Giornata negativa, in Italia, sul fronte dei diritti dei lavoratori: in appello, la condanna a 16 anni e mezzo inflitta ad Herald Espenhahn, ad della Thyssen, è stata ridotta a 10. Sono state ridotte anche le pene stabilite in primo grado a tutti gli altri imputati. Si è ritenuto che «non ci fu dolo». I familiari dei sette operai che nel2007 persero la vita nell’incendio provocato dall’assenza di misure di sicurezza adeguate erano presenti nell’Aula della Corte di Torino al pronunciamento della sentenza. Non volevano credere alle proprie orecchie. Molti sono esplosi in lacrime, molti altri hanno iniziato a gridare «maledetti».Tutti insieme hanno deciso di occupare l’aula, fino a quando non fossero stati messi in contatto con qualcuno del governo. Alla fine, il procuratore Guariniello li ha convinti a desistere e a proseguire nelle sedi opportune la loro battaglia. Tra questi, c’era anche Antonio Boccuzzi. Attualmente deputato del Pd, è l’unico degli operai coinvolti nell’incidente scampato alle fiamme. Con lui abbiamo commentato, oltrea alla sentenza, l’altro triste episodio di ieri: la morte di un operaio dell’Ilva di Taranto, e il ferimento di un secondo, mentre stavano effettuando un intervento di manutenzione alla batteria 9 delle cokerie.

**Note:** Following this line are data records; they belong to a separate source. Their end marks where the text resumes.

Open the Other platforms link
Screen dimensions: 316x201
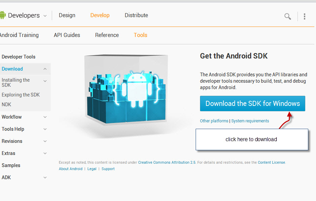(214, 121)
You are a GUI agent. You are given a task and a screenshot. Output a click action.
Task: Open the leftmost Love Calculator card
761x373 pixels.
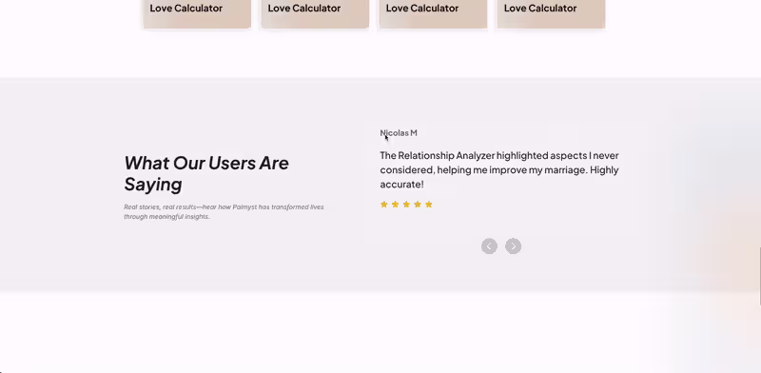click(197, 13)
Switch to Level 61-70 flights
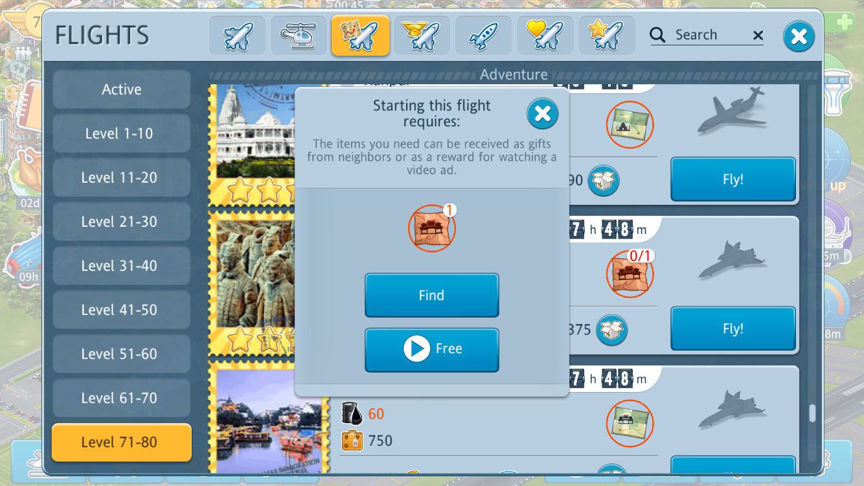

Come avete vissuto la sentenza di ieri?
Con dolore, rabbia, disperazione, delusione. Non troviamo altre reazioni possibili alla decisione di smontare la sentenza di primo grado.
Come si spiega tale decisione?
In nessun modo. Nulla, nel corso del processo d’appello, aveva lasciato intendere che le cose sarebbero andare così.
Cosa vi aspettavate?
Eravamo francamente convinti che sarebbe stata rispettata la sentenza di primo grado.
E ora?
Speriamo che la vicenda approdi in Cassazione. Del resto, è stato il procuratore Guariniello, convincendoci a desistere dall’occupazione, ad assicurarci che la suprema Corte se ne interesserà. Ci ha, inoltre, comunicato l’impegno del prefetto di Torino a riceverci. Continueremo, dal canto nostro, a chiedere al presidente della Repubblica, che sulle questioni del lavoro ha sempre manifestato una certa sensibilità, di non abbandonarci.

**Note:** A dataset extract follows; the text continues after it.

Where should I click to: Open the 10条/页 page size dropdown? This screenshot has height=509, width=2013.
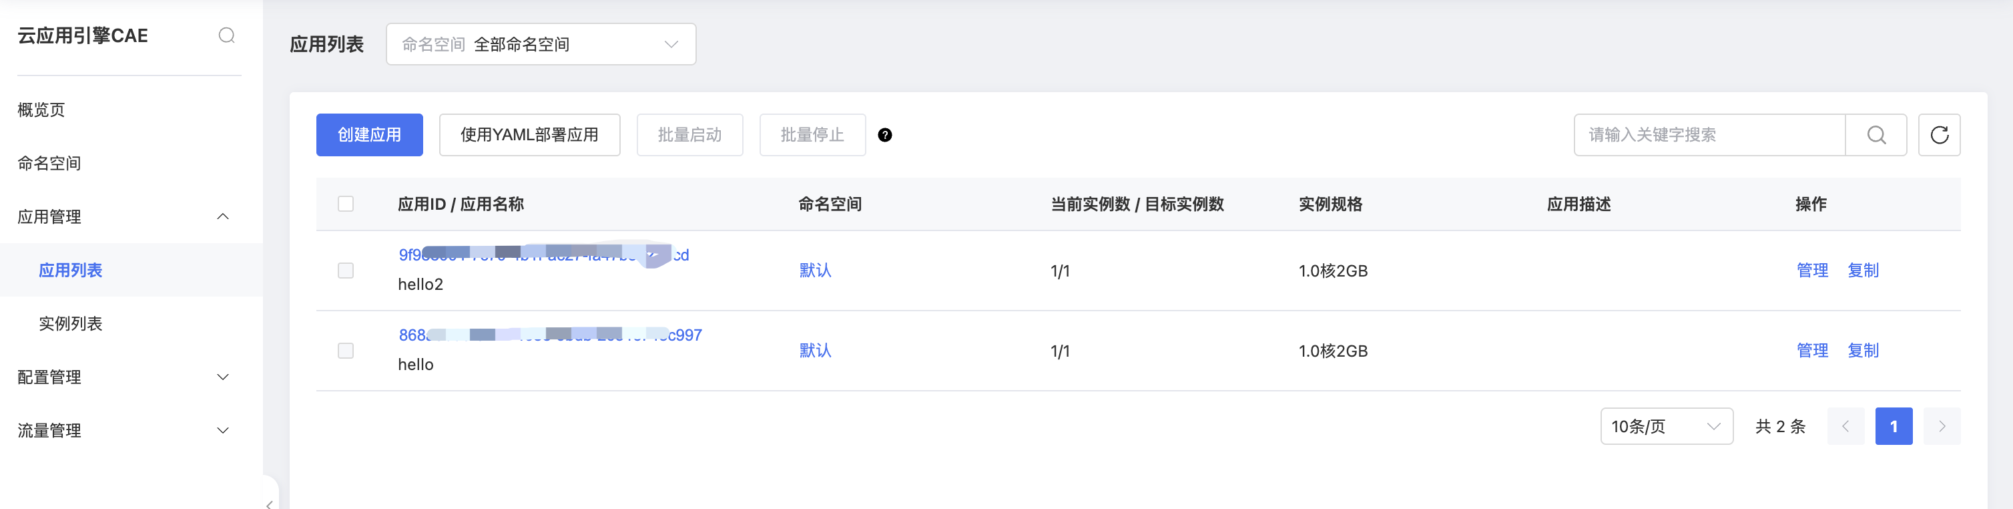(x=1666, y=426)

Una volta che è stata pronunciata la sentenza, la sorella di una delle vittime ha denunciato come, quella notte, siano stati mandati a spegnere l’incendio dei “ragazzini”.
E’ vero. Anch’io facevo parte di quel gruppo. Anch’io andai a spegnere l’incendio. E, se le misure di sicurezza fossero state adeguate, i miei colleghi non sarebbero morti. Si figuri che quella notte l’estintore che utilizzai non funzionò. Era scarico.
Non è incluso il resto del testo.